Il leggendario capitano rossonero ha saputo fare la differenza anche nella veste di dirigente

Da campione di tutto in campo al primo Scudetto dietro la scrivania. Il primo titolo di campione d’Italia del Milan post era Berlusconi porta anche, se non soprattutto, la firma di Paolo Maldini. Il leggendario capitano dell’epoca d’oro dei trionfi in Italia e in Europa è stato una sorta di trait d’union tra il passato glorioso sotto la presidenza del Cavaliere e il futuro legato al fondo Elliott. Il 5 agosto 2018 è stato annunciato il suo ingresso nell’organigramma societario del Milan come direttore dello sviluppo strategico dell’area sport. Il 14 giugno 2019 è stato poi nominato direttore tecnico in sostituzione del dimissionario Leonardo. L’ex capitano rossonero, dopo venticinque anni di gloriosa carriera da giocatore, è passato così a occuparsi di tutte le attività e le priorità della squadra, rappresentate in particolare dalla campagna trasferimenti. Prima in coppia con Zvonimir Boban e poi, dopo l’addio dell’ex campione croato, da solo con il supporto di Ricky Massara come direttore sportivo, Maldini è stato l’uomo che nel momento più difficile, quando anche la sua stessa permanenza era in bilico, ha tenuto duro e confermato la fiducia in Stefano Pioli contro la volontà della proprietà che aveva già un accordo con il manager tedesco Ralf Rangnick.
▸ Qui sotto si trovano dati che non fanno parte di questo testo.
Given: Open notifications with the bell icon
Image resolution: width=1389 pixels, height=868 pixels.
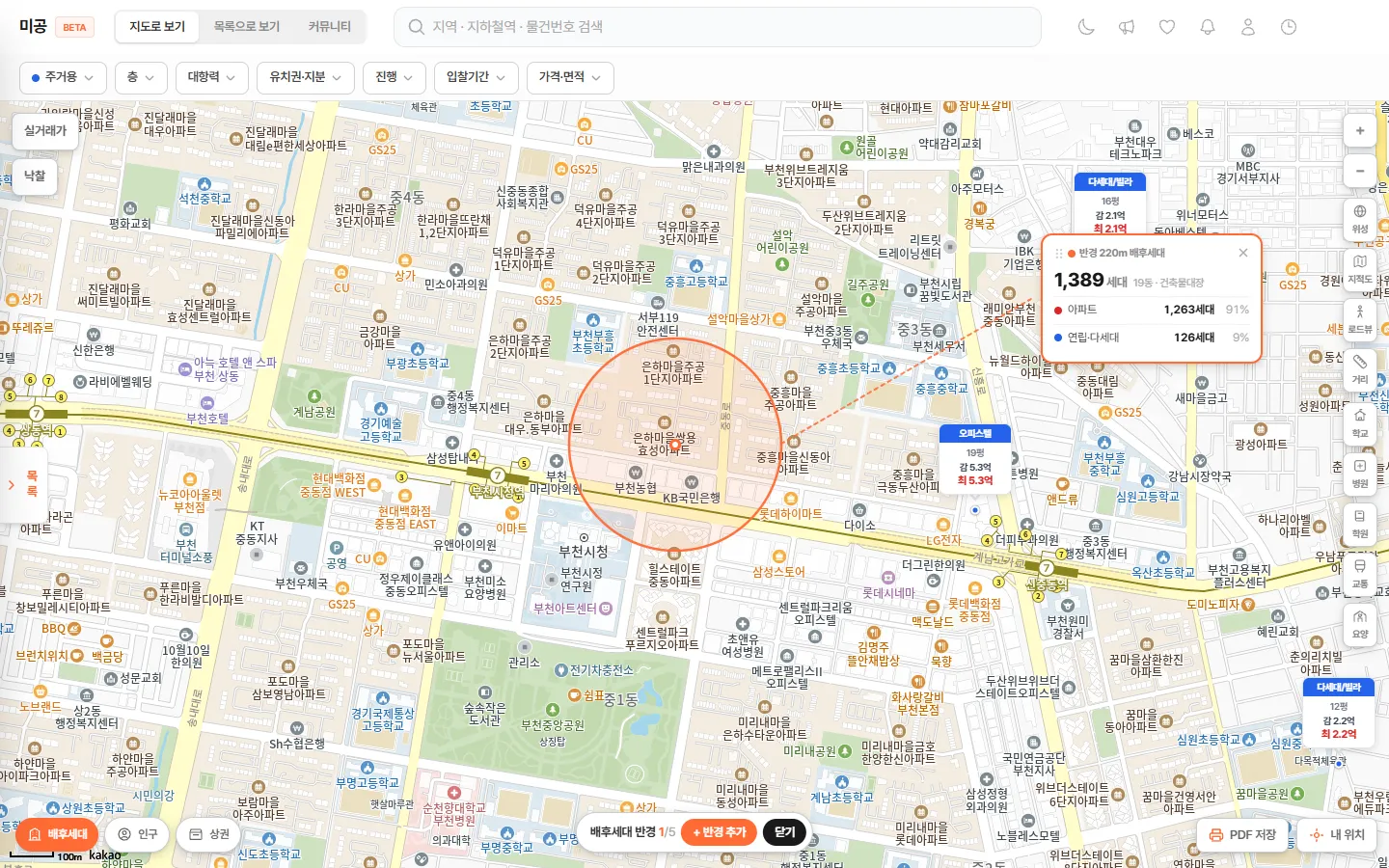Looking at the screenshot, I should click(1208, 27).
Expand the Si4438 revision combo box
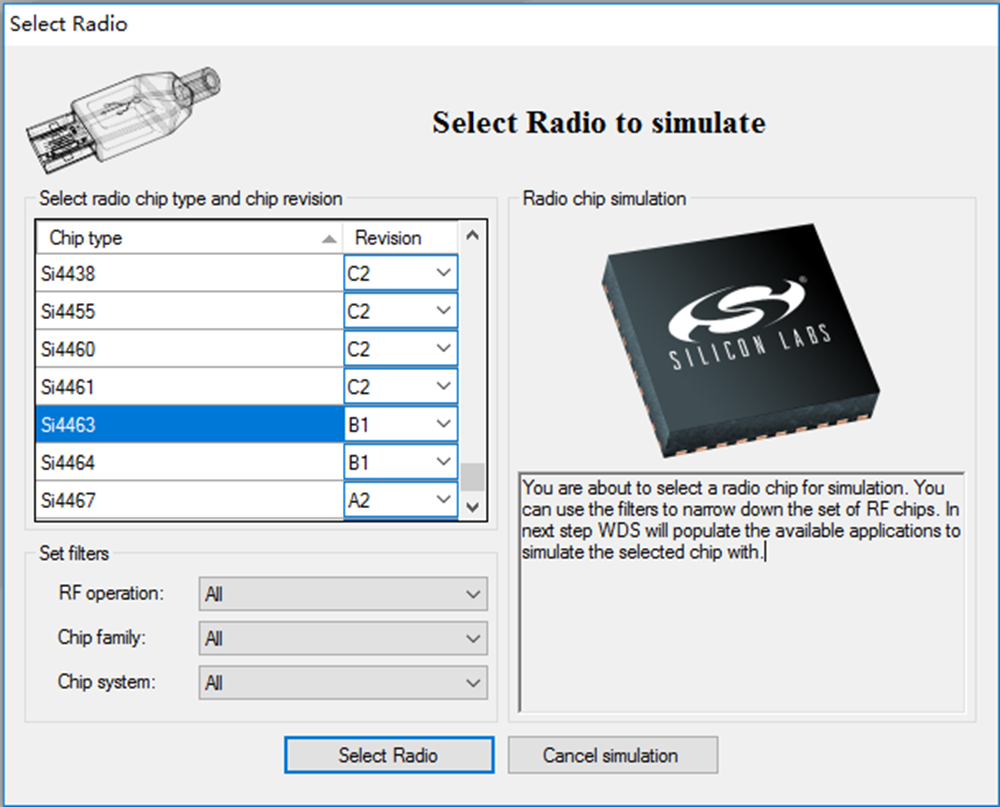 pos(444,273)
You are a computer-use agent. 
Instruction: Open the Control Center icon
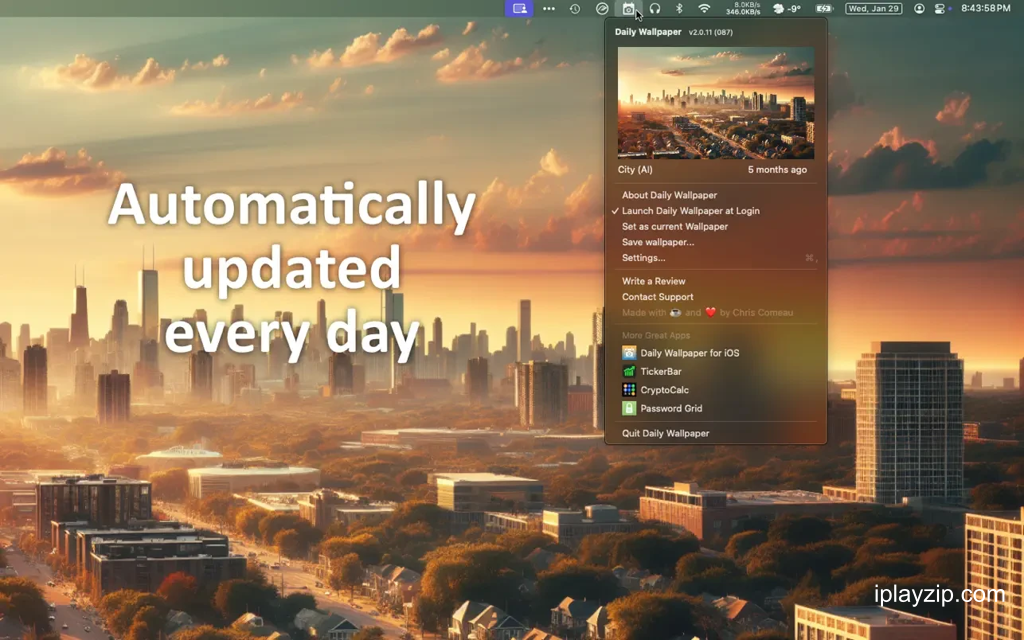coord(939,8)
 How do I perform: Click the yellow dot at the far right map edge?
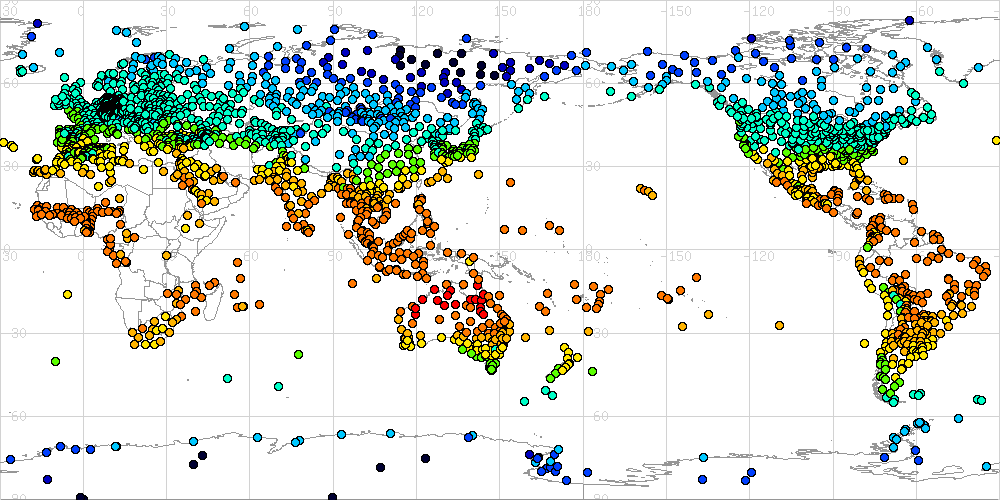click(x=995, y=140)
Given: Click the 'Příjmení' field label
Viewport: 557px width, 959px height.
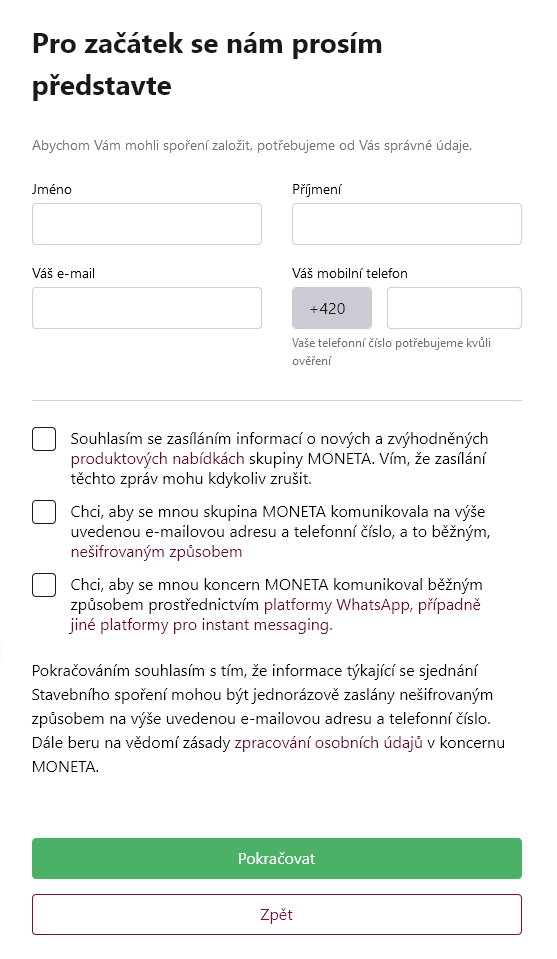Looking at the screenshot, I should (317, 190).
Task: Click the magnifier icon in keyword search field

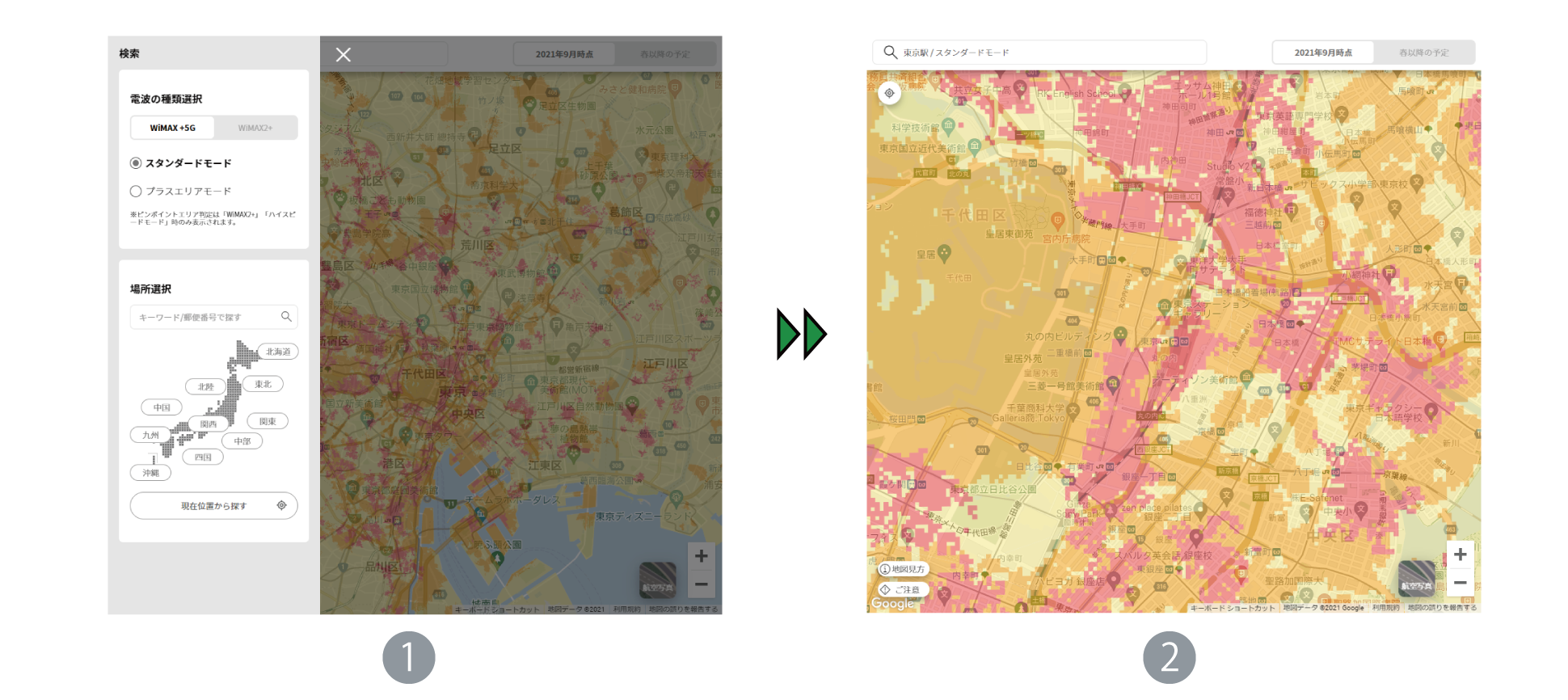Action: 286,317
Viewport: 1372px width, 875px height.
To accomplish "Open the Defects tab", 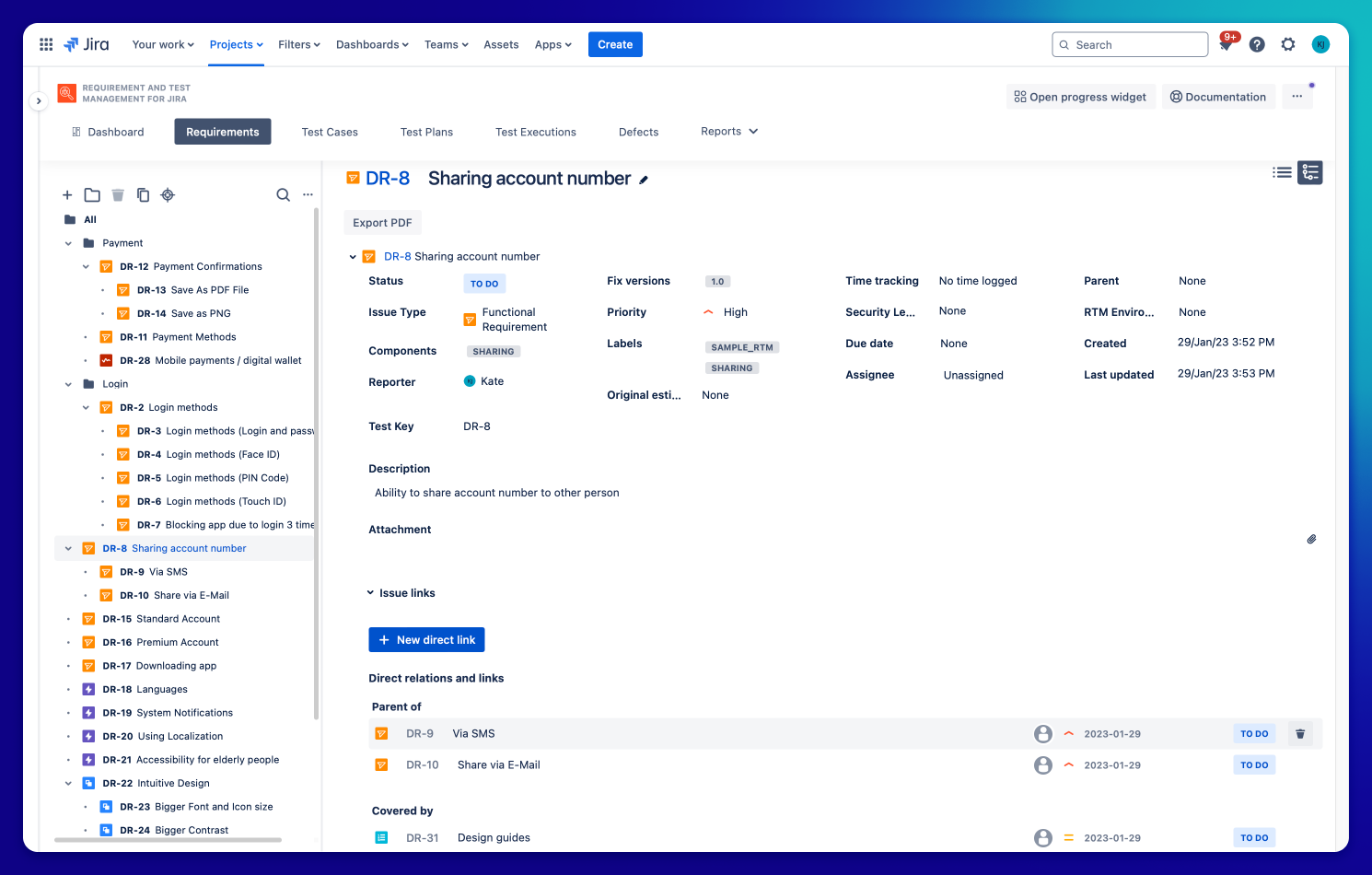I will [x=638, y=132].
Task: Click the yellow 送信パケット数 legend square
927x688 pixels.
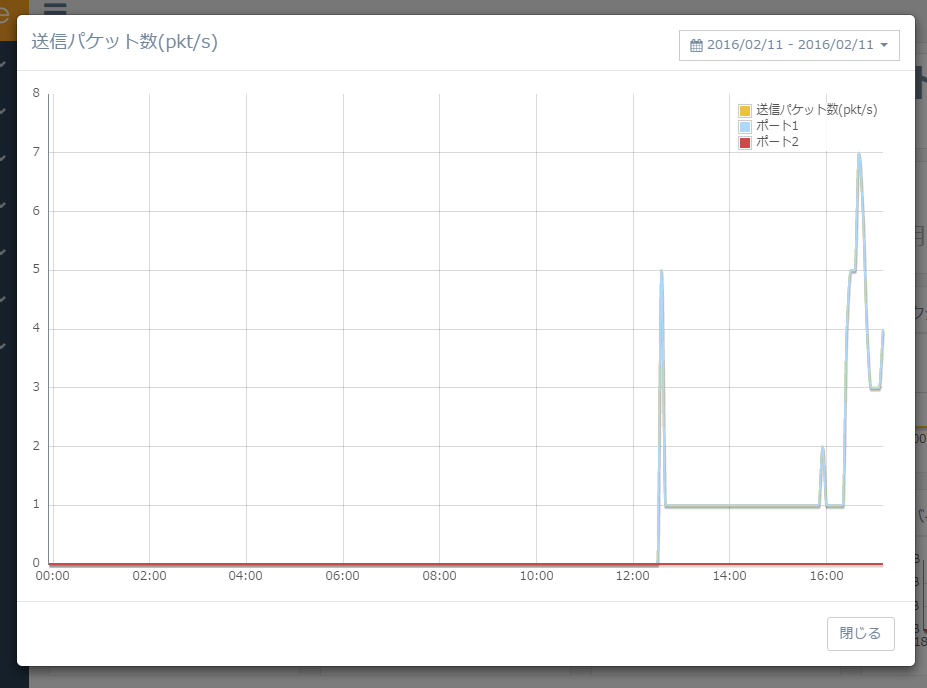Action: pyautogui.click(x=744, y=110)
E’ stato lui a scovare al Real Madrid un Theo Hernandez ‘intristito’ per il poco spazio e a portarlo a Milano, forte del suo carisma e dell’ammirazione che il francese aveva per lui. Nel giro di un paio d’anni Theo è diventato a sua volta uno dei migliori terzini sinistri del mondo. Ed è stato ancora Maldini a convincere Zlatan Ibrahimovic, alla soglia dei 40 anni, a lasciare il suo crepuscolo dorato negli Stati Uniti per rimettersi in discussione in Italia. E’ stato sempre Maldini, d’accordo con la proprietà, ad avere il coraggio a rinunciare a parametro zero a Gigio Donnarumma, sicuro di aver scovato a costi più contenuti il suo sostituto in Mike Maignan. Come hanno raccontato a più riprese i giocatori di questo Milan, la sola presenza a Milanello di una leggenda come Maldini è stata fondamentale per instillare in un gruppo di giovani di belle speranze quella sana cattiveria agonistica, quella fame di vittoria, che differenziano il giocatore normale dal campione.

Scritta un’altra pagina di storia del glorioso club rossonero, a Maldini ora il compito di costruire l’anno prossimo una squadra in grado di ripetersi in Italia e di ben figurare anche in Europa. E se in questi ultimi anni, il dirigente rossonero ha dovuto imparare a scovare talenti a prezzi contenuti per stare nei paletti fissati da Elliott, chissà che con il passaggio di proprietà le risorse a disposizione sul mercato non siano superiori e quindi con la possibilità di riportare al Milan anche campioni affermati. Intanto, un primo colpo per la prossima stagione sembra già essere stato piazzato con l’ingaggio a parametro di Divock Origi. Ma altrettanto fondamentale sarà blindare i talenti migliori già in rosa, a partire da Rafael Leao e Sandro Tonali. L’attaccante portoghese, con il contratto in scadenza nel 2024, è letteralmente esploso in questa stagione trascinando a suon di gol e assist la squadra verso lo Scudetto. Inevitabile che su di lui abbiano messo gli occhi club blasonati come il Psg a diverse squadre di Premier League. Per questo rinnovare il contratto e adeguare l’ingaggio di Leao sarà uno dei temi dell’estate rossonera. Investcorp sarebbe pronta a mettere sul piatto una proposta economica importante per accontentarlo. Si parla di un’offerta pari a 4,5 milioni di euro a stagione fino al 2026 (il triplo dell’attuale stipendio). E’ su Leao e sui vari Tonali, Kalulu, Tomori, etc, che Maldini e il Milan intendono porre le basi per un futuro vincente non solo in Italia.